» Work instructions
Pull out every line of the material that contains the string "magnifier", copying each one in full.

» Stored records
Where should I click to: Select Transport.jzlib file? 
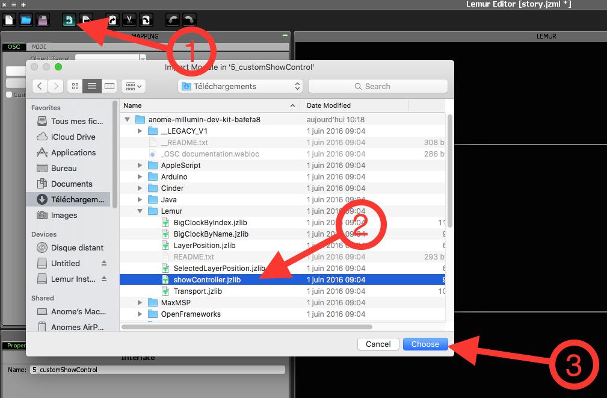point(197,291)
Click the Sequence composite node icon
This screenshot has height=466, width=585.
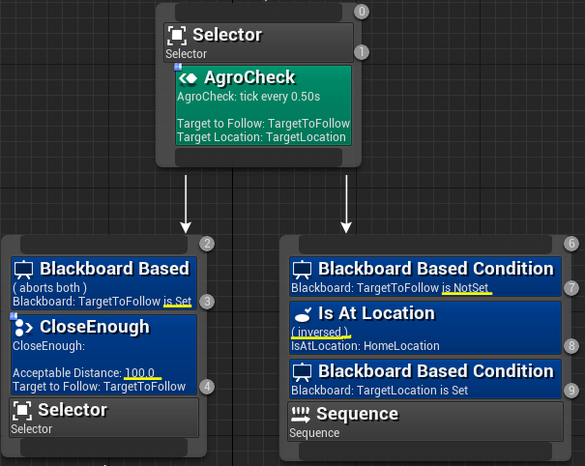coord(301,415)
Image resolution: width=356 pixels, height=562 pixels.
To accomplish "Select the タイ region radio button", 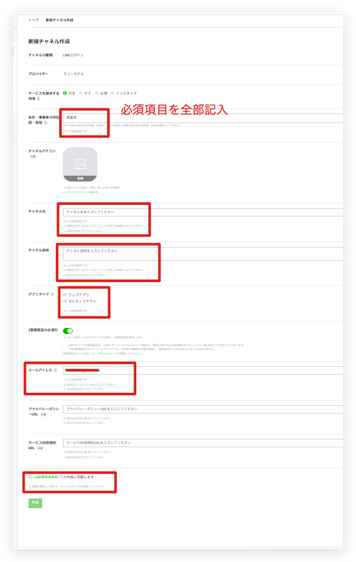I will coord(81,93).
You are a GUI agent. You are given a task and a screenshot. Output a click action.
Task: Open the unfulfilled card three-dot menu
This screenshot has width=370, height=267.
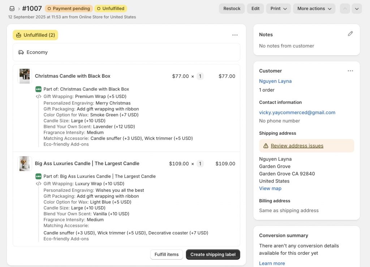pos(235,35)
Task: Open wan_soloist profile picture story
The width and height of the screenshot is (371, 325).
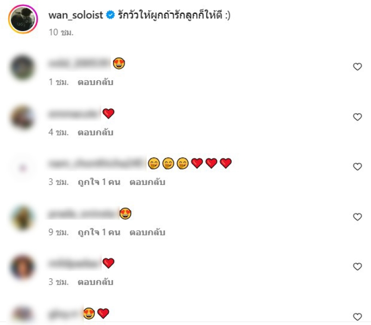Action: pos(23,19)
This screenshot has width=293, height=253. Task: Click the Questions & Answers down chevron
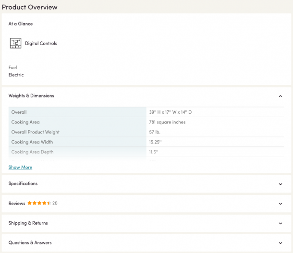coord(281,243)
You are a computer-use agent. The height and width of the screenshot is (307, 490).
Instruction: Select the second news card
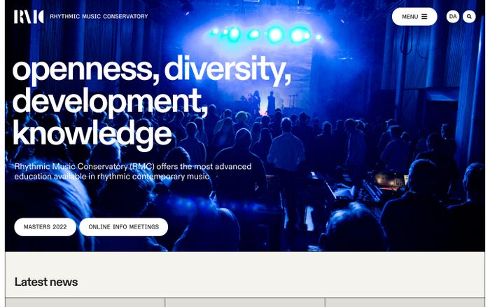coord(245,302)
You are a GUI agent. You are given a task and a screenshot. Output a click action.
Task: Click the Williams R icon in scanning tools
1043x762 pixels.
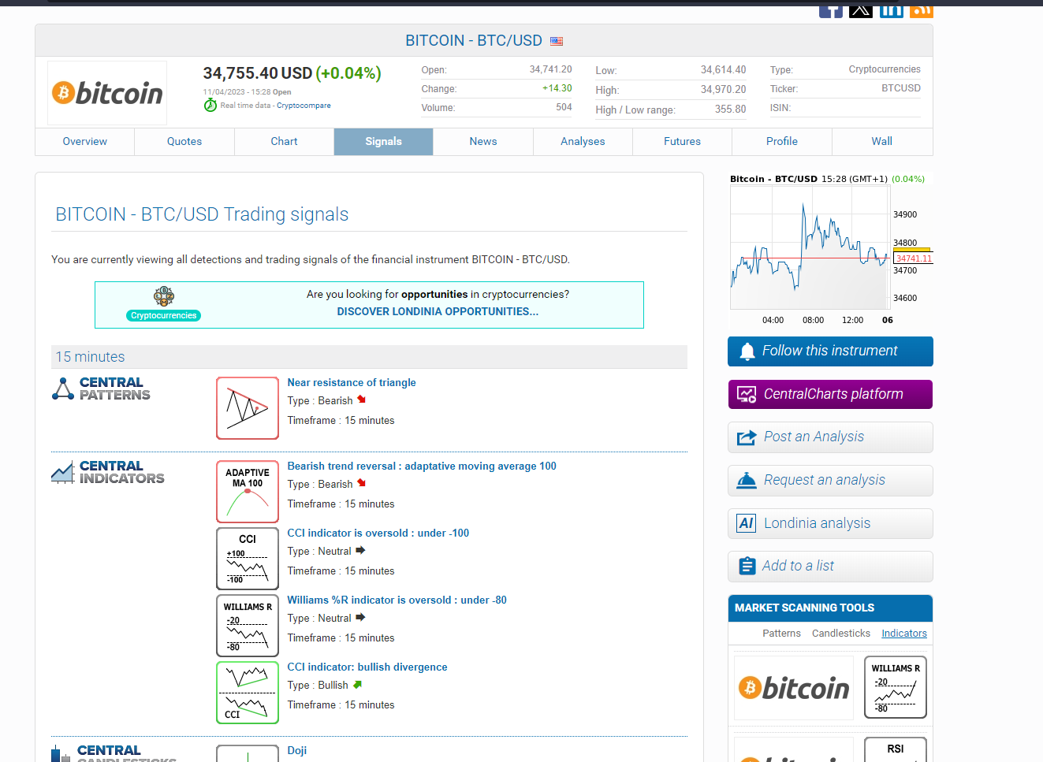(x=895, y=687)
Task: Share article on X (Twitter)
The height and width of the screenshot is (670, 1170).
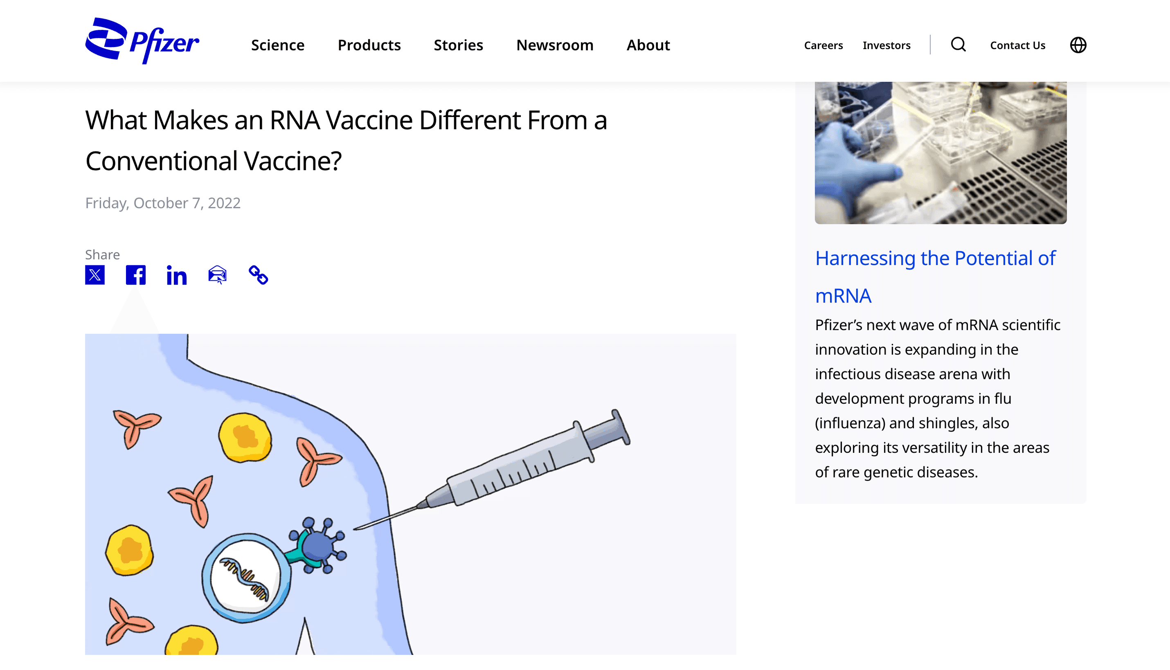Action: click(95, 275)
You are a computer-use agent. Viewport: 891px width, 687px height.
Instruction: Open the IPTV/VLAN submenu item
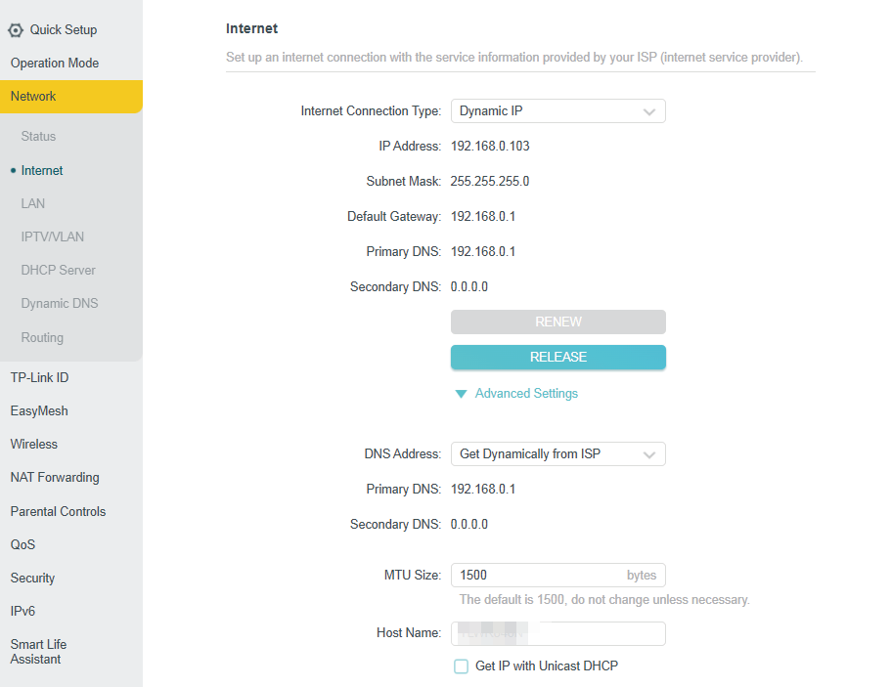(x=53, y=237)
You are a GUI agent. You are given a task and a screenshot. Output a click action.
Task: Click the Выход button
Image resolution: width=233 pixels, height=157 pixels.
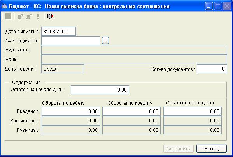(212, 148)
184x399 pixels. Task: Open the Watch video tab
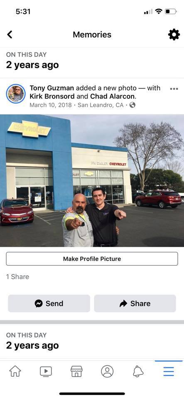point(46,372)
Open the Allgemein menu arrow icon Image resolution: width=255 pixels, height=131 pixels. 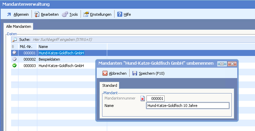click(x=9, y=14)
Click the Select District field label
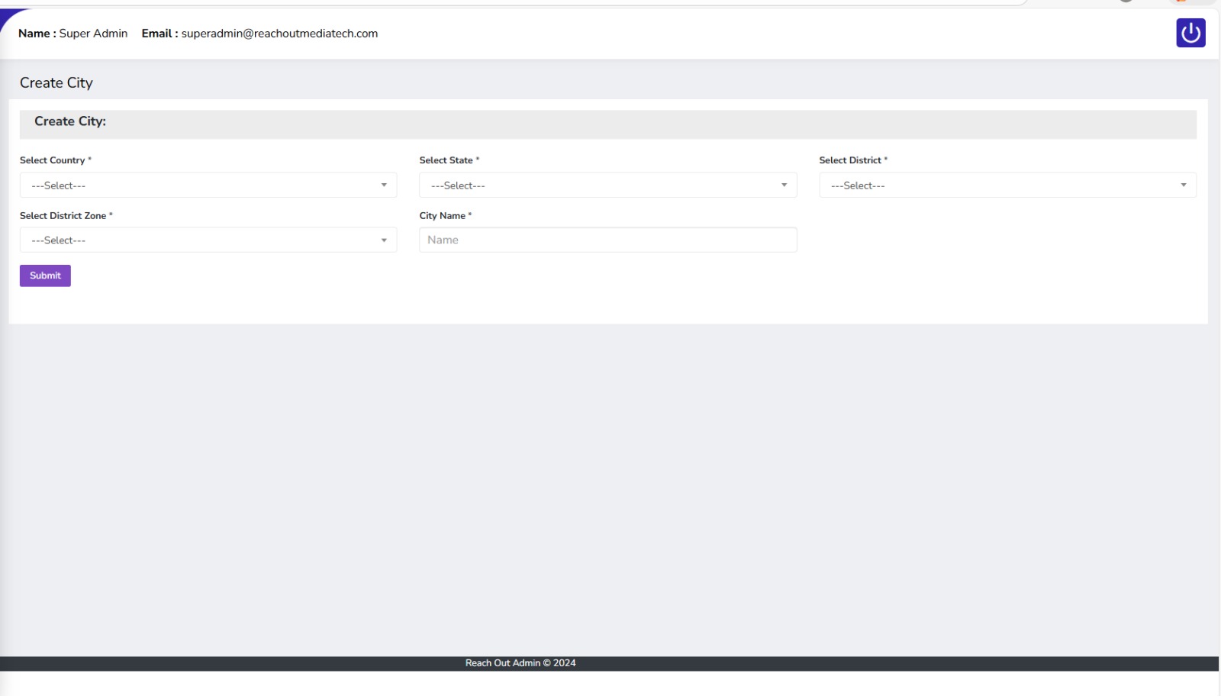 [x=849, y=160]
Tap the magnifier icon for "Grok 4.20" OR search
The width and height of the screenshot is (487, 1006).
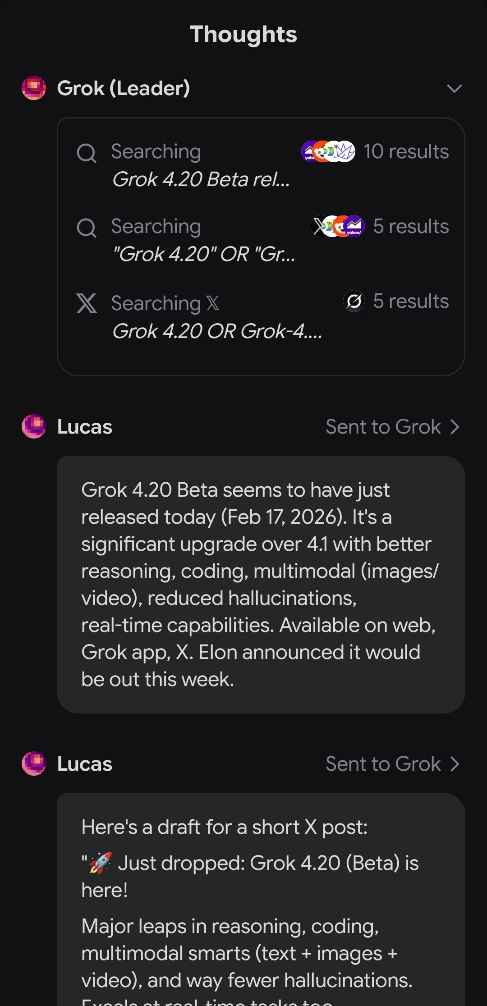tap(86, 228)
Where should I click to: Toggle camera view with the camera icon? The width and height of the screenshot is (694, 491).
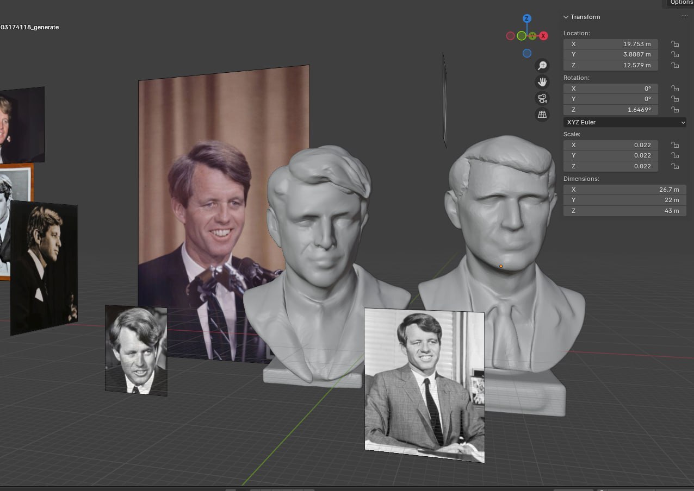pos(542,98)
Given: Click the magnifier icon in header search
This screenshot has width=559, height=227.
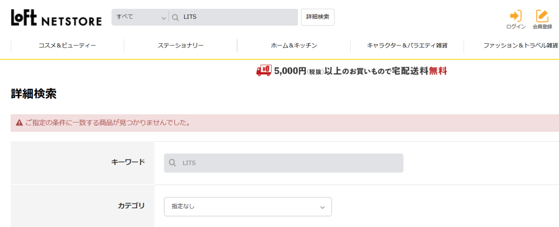Looking at the screenshot, I should [x=176, y=17].
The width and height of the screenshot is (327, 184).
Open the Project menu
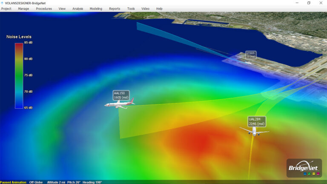[6, 9]
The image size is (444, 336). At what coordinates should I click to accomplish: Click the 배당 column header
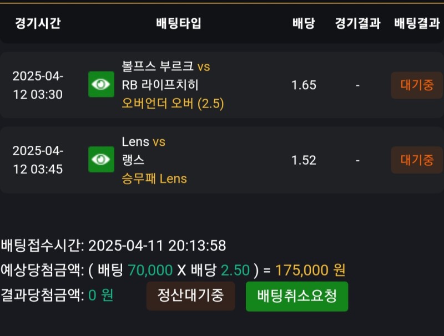pyautogui.click(x=304, y=23)
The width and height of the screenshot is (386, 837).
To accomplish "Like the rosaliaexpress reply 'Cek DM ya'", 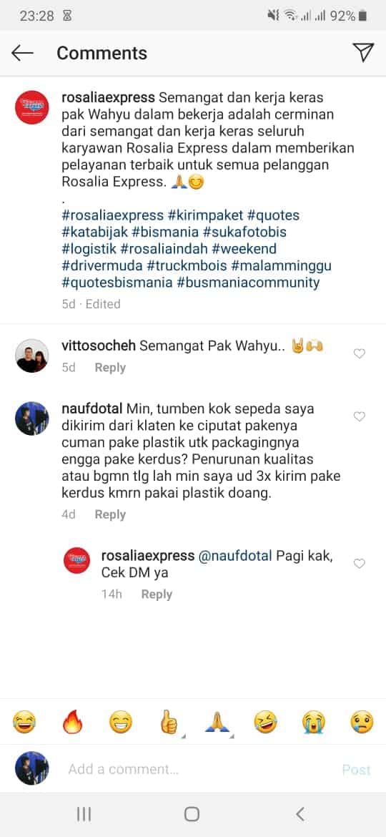I will click(x=360, y=563).
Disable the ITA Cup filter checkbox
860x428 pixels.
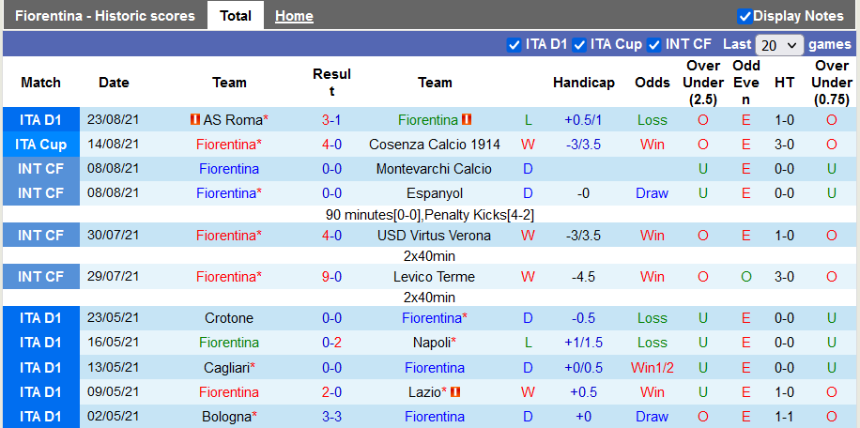(x=579, y=44)
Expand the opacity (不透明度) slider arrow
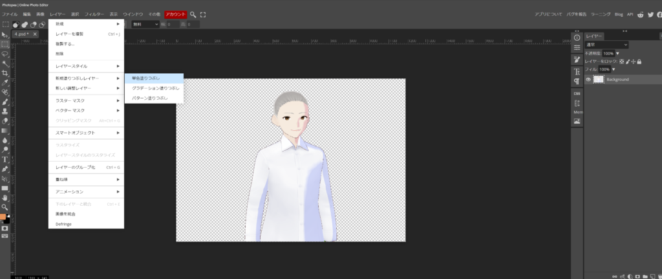Viewport: 662px width, 279px height. (617, 53)
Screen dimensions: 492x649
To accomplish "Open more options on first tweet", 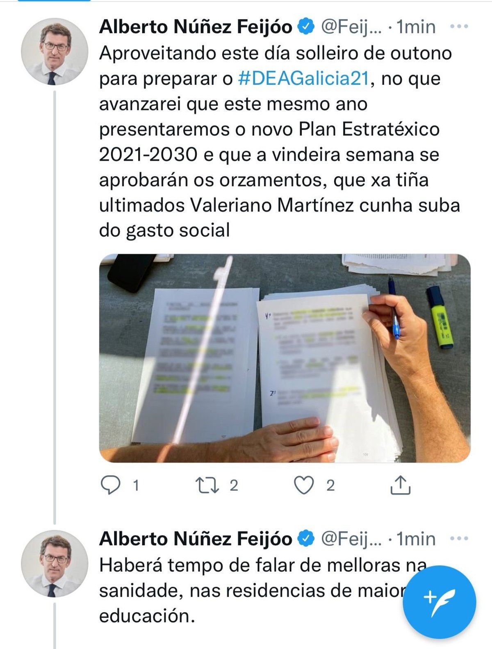I will point(459,27).
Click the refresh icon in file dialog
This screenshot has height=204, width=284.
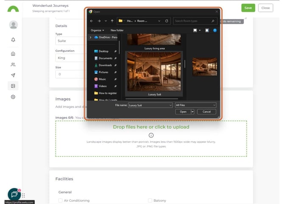(x=167, y=21)
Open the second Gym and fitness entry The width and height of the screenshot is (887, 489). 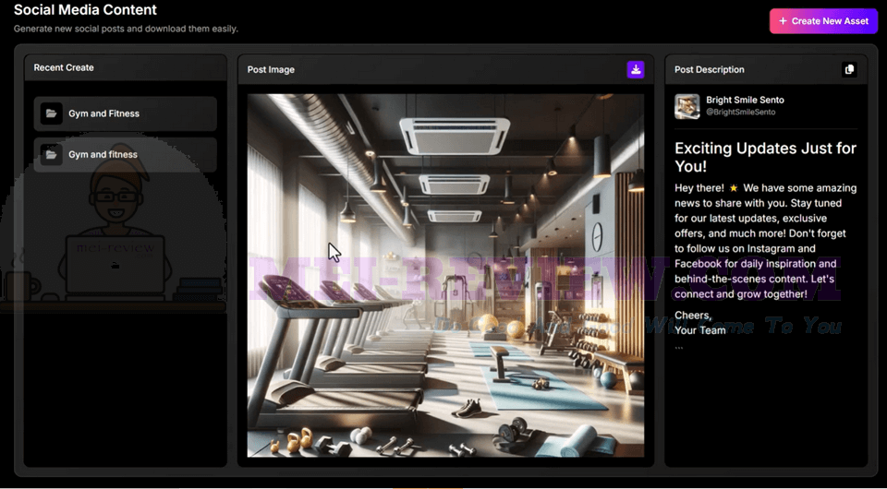coord(126,154)
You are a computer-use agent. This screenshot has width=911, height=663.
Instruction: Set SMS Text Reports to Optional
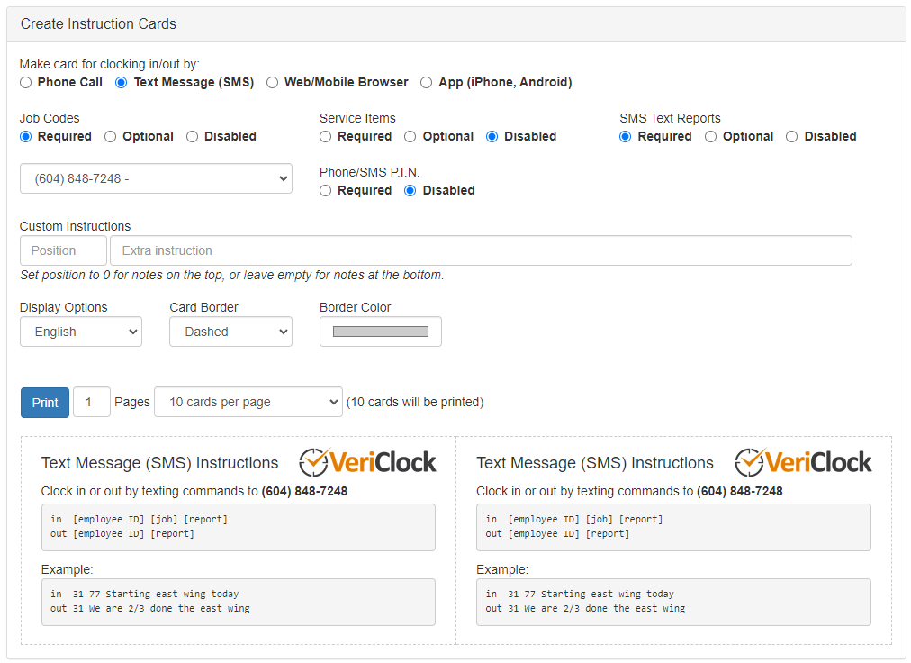point(709,136)
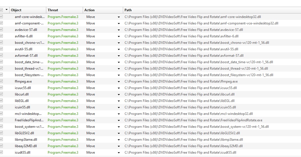Viewport: 301px width, 157px height.
Task: Open Program.Freemake.3 threat link for icuuc55.dll
Action: click(63, 88)
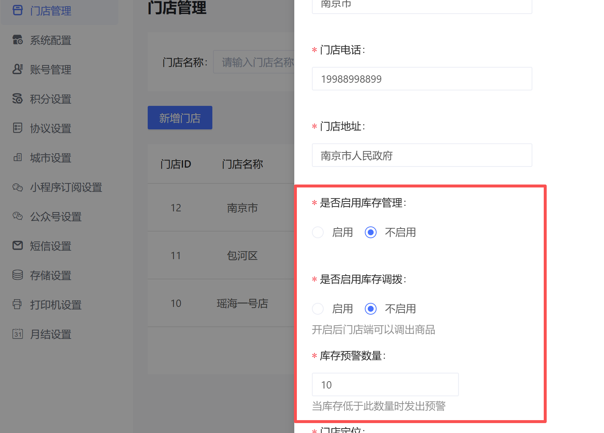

» Response to the exercise
Tap the magnifier icon for "Grok 4.20" OR search
Given: Click the magnifier icon in header search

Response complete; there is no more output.